Exercise data START
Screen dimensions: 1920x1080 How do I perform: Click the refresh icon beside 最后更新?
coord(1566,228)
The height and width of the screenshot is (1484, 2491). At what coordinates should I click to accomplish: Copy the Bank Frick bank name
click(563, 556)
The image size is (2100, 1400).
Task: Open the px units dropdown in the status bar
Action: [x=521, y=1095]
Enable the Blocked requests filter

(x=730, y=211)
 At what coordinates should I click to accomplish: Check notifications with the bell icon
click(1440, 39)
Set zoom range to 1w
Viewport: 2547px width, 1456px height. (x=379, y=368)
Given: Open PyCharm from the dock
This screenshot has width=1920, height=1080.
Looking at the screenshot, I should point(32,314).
Exercise data END
## What you should do:
Line by line, please reproduce the records exactly.

## Answer for the task:
Screen dimensions: 1920x1080 How do I perform: Click the refresh icon beside 最后更新?
coord(1566,228)
The height and width of the screenshot is (1484, 2491). At what coordinates should I click to accomplish: Copy the Bank Frick bank name
click(563, 556)
The image size is (2100, 1400).
Task: Open the px units dropdown in the status bar
Action: [x=521, y=1095]
Enable the Blocked requests filter

(x=730, y=211)
 At what coordinates should I click to accomplish: Check notifications with the bell icon
click(1440, 39)
Set zoom range to 1w
Viewport: 2547px width, 1456px height. (x=379, y=368)
Given: Open PyCharm from the dock
This screenshot has width=1920, height=1080.
Looking at the screenshot, I should point(32,314).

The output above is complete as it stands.